3\. For the same reason, I will not give you access to my FB/Twitter
credentials by using their SSO solution to sign-in to your service. That's Too
Much Information. SSO - BrowserID or whatever, is not a solution in this
context. Its merely a way to reduce the impact of a problem which shouldn't
exist in the first place!

4\. Each form is preventing me from doing what I wanted to do - try out your
offering. Decide what is more important to you - that I try out your product,
or that you get another row filled out in your marketing database?

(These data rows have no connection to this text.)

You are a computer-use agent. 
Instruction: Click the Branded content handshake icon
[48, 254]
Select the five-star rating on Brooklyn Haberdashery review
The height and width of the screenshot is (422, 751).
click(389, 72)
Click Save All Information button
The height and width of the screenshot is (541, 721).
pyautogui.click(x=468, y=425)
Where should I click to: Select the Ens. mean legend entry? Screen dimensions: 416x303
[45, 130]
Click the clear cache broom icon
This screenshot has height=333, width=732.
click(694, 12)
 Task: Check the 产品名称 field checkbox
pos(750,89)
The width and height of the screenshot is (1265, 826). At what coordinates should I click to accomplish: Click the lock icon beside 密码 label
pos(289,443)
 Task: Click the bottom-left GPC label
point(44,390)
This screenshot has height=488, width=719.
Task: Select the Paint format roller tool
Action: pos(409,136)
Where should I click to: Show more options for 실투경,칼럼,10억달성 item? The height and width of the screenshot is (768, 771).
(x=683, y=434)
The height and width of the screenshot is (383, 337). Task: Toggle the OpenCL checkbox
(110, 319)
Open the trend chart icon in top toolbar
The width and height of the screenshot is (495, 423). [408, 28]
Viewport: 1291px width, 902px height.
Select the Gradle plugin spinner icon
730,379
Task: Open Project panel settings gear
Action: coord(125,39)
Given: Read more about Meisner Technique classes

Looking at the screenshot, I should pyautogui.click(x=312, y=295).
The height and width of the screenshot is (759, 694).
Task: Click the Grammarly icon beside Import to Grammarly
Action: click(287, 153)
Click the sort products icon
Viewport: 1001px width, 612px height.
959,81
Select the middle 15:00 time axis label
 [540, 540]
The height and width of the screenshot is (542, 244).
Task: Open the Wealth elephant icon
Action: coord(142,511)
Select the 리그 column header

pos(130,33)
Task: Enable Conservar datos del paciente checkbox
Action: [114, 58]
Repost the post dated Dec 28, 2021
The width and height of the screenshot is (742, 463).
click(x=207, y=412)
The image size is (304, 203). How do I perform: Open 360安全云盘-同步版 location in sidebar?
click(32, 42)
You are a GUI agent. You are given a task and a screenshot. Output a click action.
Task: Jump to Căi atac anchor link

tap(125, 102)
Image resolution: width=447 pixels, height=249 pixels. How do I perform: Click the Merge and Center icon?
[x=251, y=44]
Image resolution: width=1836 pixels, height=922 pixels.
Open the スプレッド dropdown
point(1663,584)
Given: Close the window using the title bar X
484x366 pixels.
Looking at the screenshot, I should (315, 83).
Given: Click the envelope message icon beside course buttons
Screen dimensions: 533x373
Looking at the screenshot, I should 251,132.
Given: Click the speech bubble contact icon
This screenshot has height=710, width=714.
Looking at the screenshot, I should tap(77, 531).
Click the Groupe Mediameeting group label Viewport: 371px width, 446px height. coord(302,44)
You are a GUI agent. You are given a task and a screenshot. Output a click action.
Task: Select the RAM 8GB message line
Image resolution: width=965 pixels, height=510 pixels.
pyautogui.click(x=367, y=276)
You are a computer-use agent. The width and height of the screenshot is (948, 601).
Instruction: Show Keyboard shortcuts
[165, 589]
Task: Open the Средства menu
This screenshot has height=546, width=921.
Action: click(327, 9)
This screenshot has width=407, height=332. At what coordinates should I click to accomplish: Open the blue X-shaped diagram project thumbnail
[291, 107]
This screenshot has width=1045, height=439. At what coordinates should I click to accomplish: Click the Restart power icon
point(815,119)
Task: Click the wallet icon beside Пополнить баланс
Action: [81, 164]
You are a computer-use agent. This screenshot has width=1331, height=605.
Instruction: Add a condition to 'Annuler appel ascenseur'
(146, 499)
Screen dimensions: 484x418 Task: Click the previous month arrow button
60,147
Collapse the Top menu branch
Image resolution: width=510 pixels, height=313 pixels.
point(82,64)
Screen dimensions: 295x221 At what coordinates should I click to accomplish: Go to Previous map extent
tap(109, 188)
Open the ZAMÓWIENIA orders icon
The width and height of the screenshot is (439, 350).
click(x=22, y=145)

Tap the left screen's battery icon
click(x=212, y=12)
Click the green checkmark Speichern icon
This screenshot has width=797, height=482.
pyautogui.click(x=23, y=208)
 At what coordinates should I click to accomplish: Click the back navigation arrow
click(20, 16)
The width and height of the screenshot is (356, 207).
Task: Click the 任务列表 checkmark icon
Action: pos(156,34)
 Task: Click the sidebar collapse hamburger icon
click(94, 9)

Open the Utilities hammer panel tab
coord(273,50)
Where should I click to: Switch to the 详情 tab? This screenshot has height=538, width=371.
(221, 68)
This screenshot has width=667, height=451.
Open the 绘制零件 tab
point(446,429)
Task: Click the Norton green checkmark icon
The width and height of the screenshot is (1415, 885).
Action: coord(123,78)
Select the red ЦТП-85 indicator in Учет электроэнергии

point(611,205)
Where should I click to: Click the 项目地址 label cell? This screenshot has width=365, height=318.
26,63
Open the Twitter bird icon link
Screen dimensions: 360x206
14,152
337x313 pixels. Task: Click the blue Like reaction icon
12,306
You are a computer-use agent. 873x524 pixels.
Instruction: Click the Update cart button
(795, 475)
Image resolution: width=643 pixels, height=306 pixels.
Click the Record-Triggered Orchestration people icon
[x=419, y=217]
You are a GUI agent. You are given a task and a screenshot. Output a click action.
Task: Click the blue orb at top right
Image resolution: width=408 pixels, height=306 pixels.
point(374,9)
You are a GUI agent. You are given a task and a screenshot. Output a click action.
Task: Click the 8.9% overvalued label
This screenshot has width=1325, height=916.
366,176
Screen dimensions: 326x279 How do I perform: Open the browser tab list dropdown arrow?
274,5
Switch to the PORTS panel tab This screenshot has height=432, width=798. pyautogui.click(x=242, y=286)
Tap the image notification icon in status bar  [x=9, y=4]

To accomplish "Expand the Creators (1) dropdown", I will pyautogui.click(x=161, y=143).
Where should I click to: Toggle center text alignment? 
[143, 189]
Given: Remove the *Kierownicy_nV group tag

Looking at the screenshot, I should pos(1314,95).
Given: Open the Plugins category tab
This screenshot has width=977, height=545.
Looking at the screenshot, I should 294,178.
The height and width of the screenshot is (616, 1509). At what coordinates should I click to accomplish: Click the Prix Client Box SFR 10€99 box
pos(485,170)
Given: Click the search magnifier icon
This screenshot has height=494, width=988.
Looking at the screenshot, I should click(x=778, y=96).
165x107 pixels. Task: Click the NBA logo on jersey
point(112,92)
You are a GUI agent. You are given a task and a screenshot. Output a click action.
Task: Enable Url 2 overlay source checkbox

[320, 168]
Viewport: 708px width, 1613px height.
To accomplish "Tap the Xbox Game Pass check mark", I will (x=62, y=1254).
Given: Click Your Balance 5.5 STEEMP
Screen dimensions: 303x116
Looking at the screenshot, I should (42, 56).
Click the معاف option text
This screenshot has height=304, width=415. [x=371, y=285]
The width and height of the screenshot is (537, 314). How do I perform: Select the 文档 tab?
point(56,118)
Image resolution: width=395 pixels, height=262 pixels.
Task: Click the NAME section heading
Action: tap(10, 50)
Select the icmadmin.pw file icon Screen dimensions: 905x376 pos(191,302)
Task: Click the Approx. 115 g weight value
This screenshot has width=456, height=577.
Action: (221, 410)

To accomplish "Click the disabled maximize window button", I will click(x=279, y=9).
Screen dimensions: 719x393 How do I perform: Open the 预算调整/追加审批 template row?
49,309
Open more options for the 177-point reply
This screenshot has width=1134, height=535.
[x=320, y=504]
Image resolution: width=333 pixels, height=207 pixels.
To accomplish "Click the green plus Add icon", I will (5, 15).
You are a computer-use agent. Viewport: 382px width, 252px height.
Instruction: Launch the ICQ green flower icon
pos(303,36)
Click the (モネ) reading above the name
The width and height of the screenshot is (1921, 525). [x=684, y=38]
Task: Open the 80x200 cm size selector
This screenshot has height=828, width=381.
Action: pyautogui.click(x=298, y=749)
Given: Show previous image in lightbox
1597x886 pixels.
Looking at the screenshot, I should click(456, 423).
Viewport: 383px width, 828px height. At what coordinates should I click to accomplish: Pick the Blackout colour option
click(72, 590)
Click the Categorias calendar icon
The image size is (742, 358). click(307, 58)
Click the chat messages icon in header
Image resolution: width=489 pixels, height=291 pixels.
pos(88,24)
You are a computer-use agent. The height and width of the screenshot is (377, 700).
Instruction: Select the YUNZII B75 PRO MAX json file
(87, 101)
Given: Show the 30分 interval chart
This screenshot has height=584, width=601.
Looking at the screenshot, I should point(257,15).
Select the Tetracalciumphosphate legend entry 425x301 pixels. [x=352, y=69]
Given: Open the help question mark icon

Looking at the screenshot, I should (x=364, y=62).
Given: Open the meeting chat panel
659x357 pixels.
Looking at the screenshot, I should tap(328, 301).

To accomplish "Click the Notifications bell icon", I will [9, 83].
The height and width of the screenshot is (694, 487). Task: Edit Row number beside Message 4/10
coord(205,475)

5\. Sure, a well designed form is better than a badly designed form. Whats
even better? No form at all. Imagine a brick and mortar retail location
wishing to interview me regarding my personal info, buying habits etc before
they allow me to enter and browse. Never happens. Instead they try to entice
you later, once you have actually decided to purchase something, to signup for
their loyalty card to gain that additional info.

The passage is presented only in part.